The solution lies with the search engines, not the surfers. "Search
engines are moving away from crawling and just indexing anything
automatically," Mr. Sullivan said. "Now, what the search engines are
doing is relying on humans to categorize Web sites." Lycos and the
search engines on AOL and the Microsoft Network are adopting this
tactic, he said. "It's harder to spam, if you will, a human being," he
added. "You can't just flip it past them, because they're smarter than
a machine."
The law has already caught up with a few companies using
trademarked terms just to get search hits. Playboy has sued a number
of sites for embedding its name in their code.
Windows Begetting Windows
Have you ever called it quits after hours of surfing, closed your
browser window and discovered several other open browser windows still
on your screen, all neatly piled one on top of another?

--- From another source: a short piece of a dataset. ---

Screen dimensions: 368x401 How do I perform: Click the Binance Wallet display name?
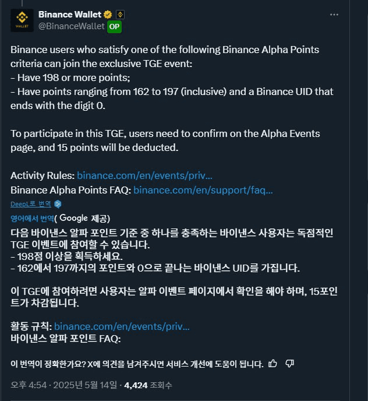coord(70,15)
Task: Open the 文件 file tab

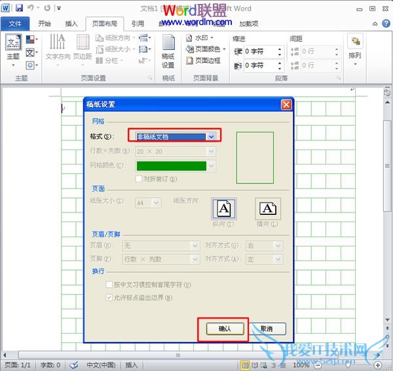Action: pyautogui.click(x=15, y=24)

That trick is also used to keep users connected to one site, even
if they are looking at another. The HTML code writer can tell the
browser to treat the desired link as a new window, which opens on top
of the first one.
Many sites use this tactic to smack you in the eyes with
advertisements, but also to display supplementary information or to
lead you to a different section of the site. Sites that specialize in
MP3 downloads are often guilty of this "window farming."
Some sites will open even more windows that contain paid
advertisements. "They get paid per view in general for these cases,"
Mr. Glovich said. "So the more they pop, the more they make."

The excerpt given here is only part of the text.